Policymakers would first have to determine who would qualify for this program. Whereas Medicare eligibility standards are universal, Medicaid eligibility criteria differ based on each state’s preferences.

MACPAC noted that Congress would need to decide whether eligibility would be limited to full-benefit dually eligible beneficiaries or whether partial-benefit dually eligible beneficiaries would be included. Current models vary on this issue. The BPC proposal specified that only full-benefit dual eligibles would qualify.

Offering continuous eligibility and maintenance of effort are other eligibility considerations.
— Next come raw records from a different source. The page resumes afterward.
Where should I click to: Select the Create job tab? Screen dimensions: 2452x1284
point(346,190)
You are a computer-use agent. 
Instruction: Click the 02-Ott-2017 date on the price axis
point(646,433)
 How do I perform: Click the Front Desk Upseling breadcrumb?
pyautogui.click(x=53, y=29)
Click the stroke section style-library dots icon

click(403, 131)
Both BPC and the Dual Eligible Coalition supported continuous eligibility for twelve months. Studies have shown that continuous enrollment may prevent beneficiaries from experiencing coverage gaps. Currently, Medicaid must provide continuous coverage during the pandemic, but when the waivers end so will that provision.

Congress would also have to determine whether certain patient populations—such as those with intellectual or developmental disabilities—would be carved out and considered ineligible for the integrated program. The proposals differ on this point, with the Dual Eligible Coalition suggesting a phased approach to integrating typically carved-out groups and BPC not presenting a strong stance.

In regard to beneficiary protection and enrollment, Congress would have to determine whether to allow for automatic enrollment, which is commonplace in Medicaid but is seen as inhibiting beneficiaries’ coverage choice in Medicare.

Protecting beneficiaries’ access to their current care provider is another important issue.

Policymakers would need to establish the enrollment process—for example, beneficiaries could enroll through Medicaid or their local State Health Insurance Assistance Program (SHIP).

For the beneficiaries’ protection, the new program would require an integrated appeals and grievances process.

Policymakers would have to consider how they would consolidate Medicare and Medicaid benefits into a single benefits package. For the sake of simplicity, this package might be uniform across all states—unlike Medicaid benefits. States could choose from multiple models or could embrace a standard set with some flexibility to provide additional benefits.

As with eligibility qualifications, the program would have to take a stance on whether or not states can make carve-outs for certain benefits, such as behavioral health benefits.

Provider participation and care coordination requirements would be the key considerations related to care delivery in a unified program.

Both the Dual Eligible Coalition’s and BPC’s proposals use managed care organizations for care delivery. These organizations would have to ensure network adequacy and educate providers about integrated dual eligible care.

When developing a care coordination approach for this model, policymakers would have to consider how to rally around partial-benefit dually eligible individuals, if that population was determined eligible for the unified program.

Policymakers would also have to establish administrative parameters around federal oversight and how much flexibility states would have in participating in this program.

Lastly, the program would need to have a steady and unified source of funding. Medicaid and Medicare draw funding from different places. Both the Dual Eligible Coalition and the BPC proposals pursued unifying funding streams, which included state and federal shares of funding.

The model could establish a shared savings program through Medicare savings. It could also engage in risk mitigation through risk corridors. Policymakers would also have to identify levels of funding directed to each state.

Despite the complexities, MACPAC affirmed the need for an integrated solution for dual eligibles.

“In the Commission’s view, a unified program designed specifically for the dually eligible population has the potential to address the fragmentation and poor outcomes that result
from having two uncoordinated programs,” the report concluded.

Since none of these suggestions would be immediately actionable, the MACPAC commission promised a set of more proximate recommendations in the June 2021 report to Congress.